• How to complete this task: Could you copy the material below word for word, beginning at the line that has "Identify the location of legend-label: Follow-up." and stopping after the line that has "Describe the element"?

+-------+

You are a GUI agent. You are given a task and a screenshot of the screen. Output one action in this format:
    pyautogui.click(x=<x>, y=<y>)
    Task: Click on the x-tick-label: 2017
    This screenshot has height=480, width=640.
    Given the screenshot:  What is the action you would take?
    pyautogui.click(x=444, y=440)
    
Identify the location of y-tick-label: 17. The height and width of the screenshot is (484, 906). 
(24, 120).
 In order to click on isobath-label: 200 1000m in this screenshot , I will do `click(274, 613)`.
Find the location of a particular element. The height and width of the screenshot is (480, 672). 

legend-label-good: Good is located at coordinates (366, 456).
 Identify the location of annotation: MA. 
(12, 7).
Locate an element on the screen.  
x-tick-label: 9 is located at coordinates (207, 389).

+-------+

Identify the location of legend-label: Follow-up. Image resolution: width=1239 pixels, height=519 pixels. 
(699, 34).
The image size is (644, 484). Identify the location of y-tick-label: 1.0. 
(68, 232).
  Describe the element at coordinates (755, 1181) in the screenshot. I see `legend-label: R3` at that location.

+-------+

• Task solution:
Identify the location of legend-label: Follow-up. Image resolution: width=1239 pixels, height=519 pixels. 
(699, 34).
The image size is (644, 484). Identify the location of y-tick-label: 1.0. 
(68, 232).
  Describe the element at coordinates (755, 1181) in the screenshot. I see `legend-label: R3` at that location.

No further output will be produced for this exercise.